§ **AIM A**
According to the Postfix delivery text, what is the current working directory?

§ **SUPPLIED PASSAGE**

Available as of Postfix 2.2.
The PATH environment variable is always reset to a system-dependent
default path, and environment variables whose names are blessed by the
export_environment configuration parameter are exported unchanged.
The current working directory is the mail queue directory.
The local(8) daemon prepends a "From sender time_stamp" envelope header
to each message, prepends an X-Original-To: header with the recipient
address as given to Postfix, prepends an optional Delivered-To: header
with the final recipient envelope address, prepends a Return-Path:
header with the sender envelope address, and appends no empty line.
EXTERNAL FILE DELIVERY
The delivery format depends on the destination filename syntax. The
default is to use UNIX-style mailbox format. Specify a name ending in
/ for qmail-compatible maildir delivery.
The allow_mail_to_files configuration parameter restricts delivery to
external files. The default setting (alias, forward) forbids file des-
tinations in :include: files.
In the case of UNIX-style mailbox delivery, the local(8) daemon
prepends a "From sender time_stamp" envelope header to each message,
prepends an X-Original-To: header with the recipient address as given
to Postfix, prepends an optional Delivered-To: header with the final
recipient envelope address, prepends a > character to lines beginning
with "From ", and appends an empty line. The envelope sender address
is available in the Return-Path: header. When the destination is a
regular file, it is locked for exclusive access while delivery is in
progress. In case of problems, an attempt is made to truncate a regular
file to its original length.

§ **DATA LINES**
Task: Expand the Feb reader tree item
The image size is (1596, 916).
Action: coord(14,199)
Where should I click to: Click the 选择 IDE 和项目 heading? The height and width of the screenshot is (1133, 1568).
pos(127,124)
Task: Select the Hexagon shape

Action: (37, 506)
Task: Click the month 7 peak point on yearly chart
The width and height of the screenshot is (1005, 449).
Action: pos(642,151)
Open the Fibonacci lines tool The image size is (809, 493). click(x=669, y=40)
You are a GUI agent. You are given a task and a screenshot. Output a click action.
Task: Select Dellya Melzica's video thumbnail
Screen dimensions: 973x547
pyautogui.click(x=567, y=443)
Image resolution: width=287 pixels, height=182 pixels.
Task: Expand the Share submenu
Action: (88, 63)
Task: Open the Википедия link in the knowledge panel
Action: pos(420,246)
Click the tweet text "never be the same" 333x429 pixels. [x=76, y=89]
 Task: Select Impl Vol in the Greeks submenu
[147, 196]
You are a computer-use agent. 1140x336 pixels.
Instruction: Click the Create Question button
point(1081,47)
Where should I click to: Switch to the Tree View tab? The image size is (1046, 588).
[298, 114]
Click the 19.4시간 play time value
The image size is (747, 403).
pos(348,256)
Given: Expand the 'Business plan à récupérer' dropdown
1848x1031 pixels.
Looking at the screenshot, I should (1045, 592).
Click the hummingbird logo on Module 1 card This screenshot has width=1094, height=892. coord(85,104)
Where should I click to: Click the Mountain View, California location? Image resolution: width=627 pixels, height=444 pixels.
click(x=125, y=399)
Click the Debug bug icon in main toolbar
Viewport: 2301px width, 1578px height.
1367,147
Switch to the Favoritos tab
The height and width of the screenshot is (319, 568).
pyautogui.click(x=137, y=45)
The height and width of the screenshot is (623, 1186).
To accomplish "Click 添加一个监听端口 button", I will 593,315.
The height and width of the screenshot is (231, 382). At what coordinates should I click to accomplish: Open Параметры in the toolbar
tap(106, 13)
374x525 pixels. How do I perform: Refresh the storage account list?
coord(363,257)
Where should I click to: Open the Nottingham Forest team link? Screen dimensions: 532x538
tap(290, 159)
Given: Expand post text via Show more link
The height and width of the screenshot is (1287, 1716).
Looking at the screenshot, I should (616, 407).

§ **AIM B**
Output the rows, not the Postfix text, as a Markdown table with the columns Row and Line. Cover the rows from the first one through the line containing "Click the hummingbird", numbering each and leaving out blank lines.

§ **WORKED ANSWER A**
The mail queue directory.

§ **WORKED ANSWER B**
| Row | Line |
|---|---|
| 1 | Task: Expand the Feb reader tree item |
| 2 | The image size is (1596, 916). |
| 3 | Action: coord(14,199) |
| 4 | Where should I click to: Click the 选择 IDE 和项目 heading? The height and width of the screenshot is (1133, 1568). |
| 5 | pos(127,124) |
| 6 | Task: Select the Hexagon shape |
| 7 | Action: (37, 506) |
| 8 | Task: Click the month 7 peak point on yearly chart |
| 9 | The width and height of the screenshot is (1005, 449). |
| 10 | Action: pos(642,151) |
| 11 | Open the Fibonacci lines tool The image size is (809, 493). click(x=669, y=40) |
| 12 | You are a GUI agent. You are given a task and a screenshot. Output a click action. |
| 13 | Task: Select Dellya Melzica's video thumbnail |
| 14 | Screen dimensions: 973x547 |
| 15 | pyautogui.click(x=567, y=443) |
| 16 | Image resolution: width=287 pixels, height=182 pixels. |
| 17 | Task: Expand the Share submenu |
| 18 | Action: (88, 63) |
| 19 | Task: Open the Википедия link in the knowledge panel |
| 20 | Action: pos(420,246) |
| 21 | Click the tweet text "never be the same" 333x429 pixels. [x=76, y=89] |
| 22 |  Task: Select Impl Vol in the Greeks submenu |
| 23 | [147, 196] |
| 24 | You are a computer-use agent. 1140x336 pixels. |
| 25 | Instruction: Click the Create Question button |
| 26 | point(1081,47) |
| 27 | Where should I click to: Switch to the Tree View tab? The image size is (1046, 588). |
| 28 | [298, 114] |
| 29 | Click the 19.4시간 play time value |
| 30 | The image size is (747, 403). |
| 31 | pos(348,256) |
| 32 | Given: Expand the 'Business plan à récupérer' dropdown |
| 33 | 1848x1031 pixels. |
| 34 | Looking at the screenshot, I should (1045, 592). |
| 35 | Click the hummingbird logo on Module 1 card This screenshot has width=1094, height=892. coord(85,104) |